| Request |
Reproduce every line of the records below verbatim, leaving out the pictures.

| Data for the task |
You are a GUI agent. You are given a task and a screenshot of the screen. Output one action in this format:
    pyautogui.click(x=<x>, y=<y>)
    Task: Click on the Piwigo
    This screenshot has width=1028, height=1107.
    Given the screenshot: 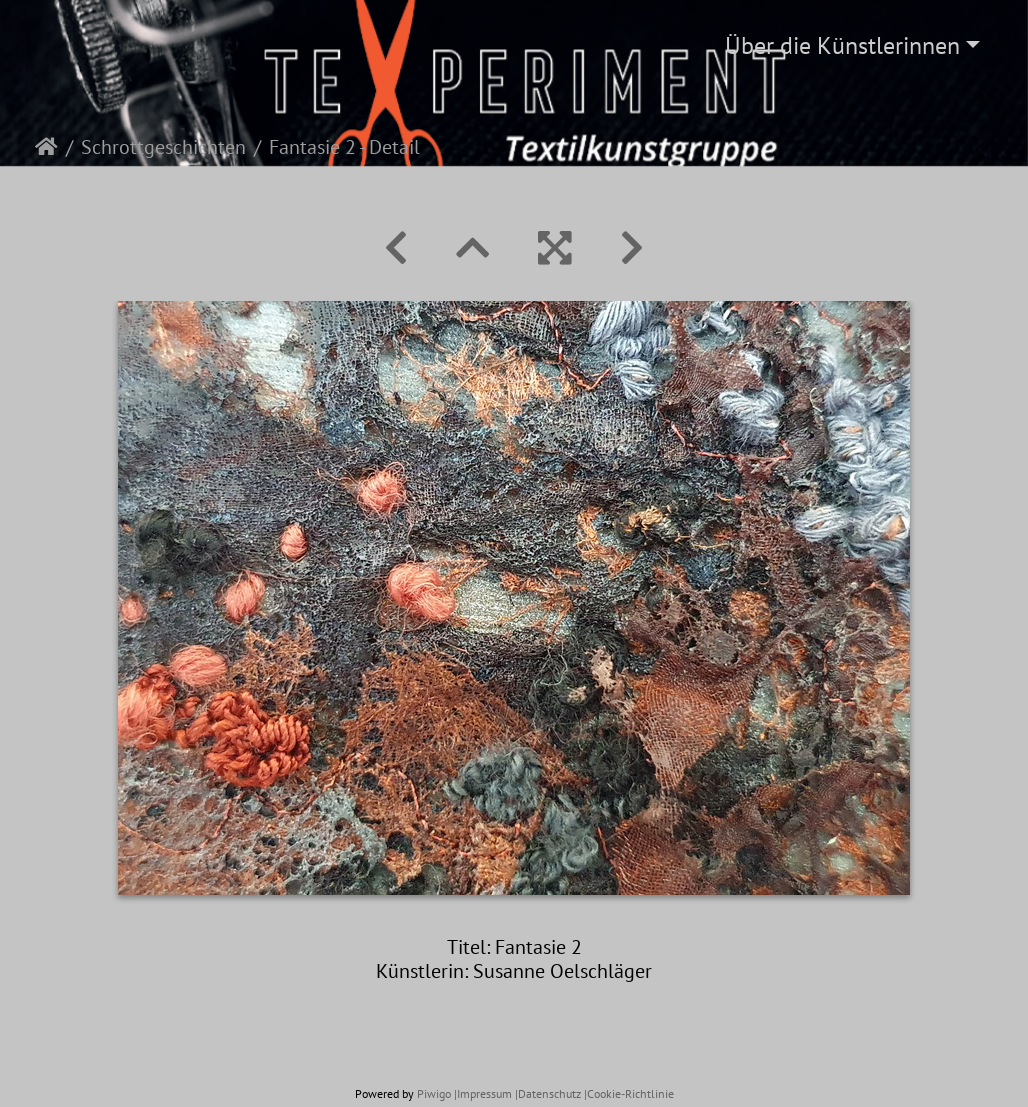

| Problem solution |
You are a GUI agent. You are given a task and a screenshot of the screen. Output one action in this format:
    pyautogui.click(x=<x>, y=<y>)
    Task: Click on the Piwigo
    This screenshot has width=1028, height=1107.
    Given the screenshot: 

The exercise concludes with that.